Princess and the Pea Syndrome
On my 10th birthday my grandparents presented me with a gift that I found offensive even though it uncannily captured one my exasperating personality traits. Picture this. A tiny bed with 4 tiny mattresses and underneath the mattresses is a pea; tucked into this bed is a tiny doll with a tiny pillow and a tiny blanket with “Joanna” delicately embroidered onto it. How insulting, thought my 10 year old self, where is the humor in this? Could they really insinuate that I was the Princess and the Pea? As the years have passed, I have come to appreciate the symbolism of this offering and refer to it nostalgically (it still resides in my San Diego bedroom).

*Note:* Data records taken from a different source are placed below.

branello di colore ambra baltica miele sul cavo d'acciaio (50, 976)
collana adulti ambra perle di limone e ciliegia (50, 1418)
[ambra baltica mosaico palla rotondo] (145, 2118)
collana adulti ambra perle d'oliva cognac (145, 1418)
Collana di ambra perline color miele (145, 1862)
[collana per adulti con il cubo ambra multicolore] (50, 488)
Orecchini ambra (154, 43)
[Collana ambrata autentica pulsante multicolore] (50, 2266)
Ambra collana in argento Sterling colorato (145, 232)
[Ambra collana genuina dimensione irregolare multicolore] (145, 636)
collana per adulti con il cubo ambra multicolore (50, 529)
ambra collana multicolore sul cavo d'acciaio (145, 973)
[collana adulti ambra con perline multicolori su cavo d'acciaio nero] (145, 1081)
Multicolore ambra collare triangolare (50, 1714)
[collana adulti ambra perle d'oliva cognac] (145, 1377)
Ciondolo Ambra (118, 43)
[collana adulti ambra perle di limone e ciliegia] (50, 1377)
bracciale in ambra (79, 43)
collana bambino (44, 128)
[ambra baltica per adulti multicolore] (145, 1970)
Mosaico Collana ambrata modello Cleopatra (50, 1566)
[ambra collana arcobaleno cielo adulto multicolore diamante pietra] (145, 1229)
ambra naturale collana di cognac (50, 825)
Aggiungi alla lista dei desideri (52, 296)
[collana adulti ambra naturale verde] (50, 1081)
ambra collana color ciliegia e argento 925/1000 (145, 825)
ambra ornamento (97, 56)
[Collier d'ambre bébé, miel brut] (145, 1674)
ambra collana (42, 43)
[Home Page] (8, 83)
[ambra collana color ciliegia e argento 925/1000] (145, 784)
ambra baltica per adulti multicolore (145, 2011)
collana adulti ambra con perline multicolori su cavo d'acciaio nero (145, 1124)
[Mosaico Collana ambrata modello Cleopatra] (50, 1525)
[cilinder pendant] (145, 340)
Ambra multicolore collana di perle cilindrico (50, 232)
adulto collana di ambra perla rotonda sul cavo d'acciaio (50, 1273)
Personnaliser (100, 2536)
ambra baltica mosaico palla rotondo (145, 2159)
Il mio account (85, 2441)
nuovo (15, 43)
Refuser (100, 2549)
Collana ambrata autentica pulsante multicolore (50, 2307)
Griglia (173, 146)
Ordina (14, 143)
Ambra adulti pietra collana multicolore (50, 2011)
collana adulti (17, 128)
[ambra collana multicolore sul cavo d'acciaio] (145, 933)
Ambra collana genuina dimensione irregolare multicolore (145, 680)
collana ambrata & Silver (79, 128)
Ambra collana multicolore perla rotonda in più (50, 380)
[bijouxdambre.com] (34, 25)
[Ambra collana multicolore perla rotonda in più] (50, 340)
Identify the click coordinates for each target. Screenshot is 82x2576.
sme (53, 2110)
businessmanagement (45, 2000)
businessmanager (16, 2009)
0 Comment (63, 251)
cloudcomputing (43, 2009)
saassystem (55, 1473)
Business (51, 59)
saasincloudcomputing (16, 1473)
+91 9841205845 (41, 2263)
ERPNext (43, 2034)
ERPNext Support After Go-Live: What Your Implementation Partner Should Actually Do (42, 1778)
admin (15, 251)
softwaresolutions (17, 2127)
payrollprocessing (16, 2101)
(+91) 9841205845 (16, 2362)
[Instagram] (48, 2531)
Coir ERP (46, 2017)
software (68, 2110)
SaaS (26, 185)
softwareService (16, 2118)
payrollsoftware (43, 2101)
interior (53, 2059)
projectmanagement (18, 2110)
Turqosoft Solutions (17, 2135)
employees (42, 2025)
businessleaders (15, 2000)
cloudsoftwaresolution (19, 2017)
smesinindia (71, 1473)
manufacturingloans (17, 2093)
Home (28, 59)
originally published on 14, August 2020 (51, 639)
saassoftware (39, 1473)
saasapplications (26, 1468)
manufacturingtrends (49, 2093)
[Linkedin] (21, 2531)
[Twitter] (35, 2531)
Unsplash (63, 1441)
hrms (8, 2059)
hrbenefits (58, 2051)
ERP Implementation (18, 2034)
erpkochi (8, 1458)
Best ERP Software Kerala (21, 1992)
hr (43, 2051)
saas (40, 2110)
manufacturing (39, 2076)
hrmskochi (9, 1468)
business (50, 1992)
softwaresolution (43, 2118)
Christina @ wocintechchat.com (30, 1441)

If you suffer from the Princess (or Prince) and the Pea syndrome you know that there is no choice in the matter. No amount of immersion therapy, psychotherapy or fancy medications can eradicate the feeling of discomfort when there is a pea on the bottom of your mattress (or a speck of sand in your shoe, or a tag in your shirt, or an ill fitting sock). It becomes all encompassing and there is no way to block it out. Seriously, I cannot understand how you can NOT feel it. My life has often been defined by this affliction in unpredictable ways.
The discomfort of airplane seats causing my sensitive fanny to twinge in protest (prompting me to carry along a seat cushion) is terrible; however the most prescient manifestation of this syndrome is clothing choice. Wool sweaters dwell on the bottom of the ladder while cashmere occupies the top rung. Anything directly on the body must fit just right, not too loose and not too tight. Tucking in shirts is never acceptable – lumps in the pants is reason enough to stay home and put on flannel pajamas which don’t wrinkle and lay flat. As an athlete, the syndrome can become an obsession. Unfriendly seams often exist in bike shorts, running shoes, and bathing suits which in turn can ruin an otherwise pleasant ride, cause blisters and leave scars. This lack of attention to detail motivated me to design my own race kits years ago when a sponsor kept sending outfits that left me squirming in pain. How is one supposed to concentrate on a race when there is chafe?
For most, years of riding are spent honing skills and increasing speed. My years as a rider have culminated in one singular purpose, finding the Holy Grail of saddles. I have tested them all: long, wide, narrow, lots of padding, no padding, cut out, women’s specific, triathlon specific, roadie specific. That is a lot investigating in just one season. Anyone who rides a bike knows the bane of saddle sores and other saddle induced maladies. Saddle woes are the topic of much discussion and the argument of who has it worse, men or women, is still disputed. My saddle quest finally ended a few years ago with the perfect combination of a proper bike fit and a suitable saddle. This discovery occurred a few days too late though. Just prior to the saddle revelation I was on a ride when sitting became so unbearable I was forced into riding standing up. When my quads finally seized up and I could no longer pedal I put in an SOS call to my husband to come fetch me. How embarrassing.
I leave you Princess (or Prince) and the Pea sufferers with this bit of advice. Don’t settle for discomfort. The right solution is always out there and with enough patience you will unearth it. In the meantime, keep your complaints to yourself and nobody will be the wiser to your burden.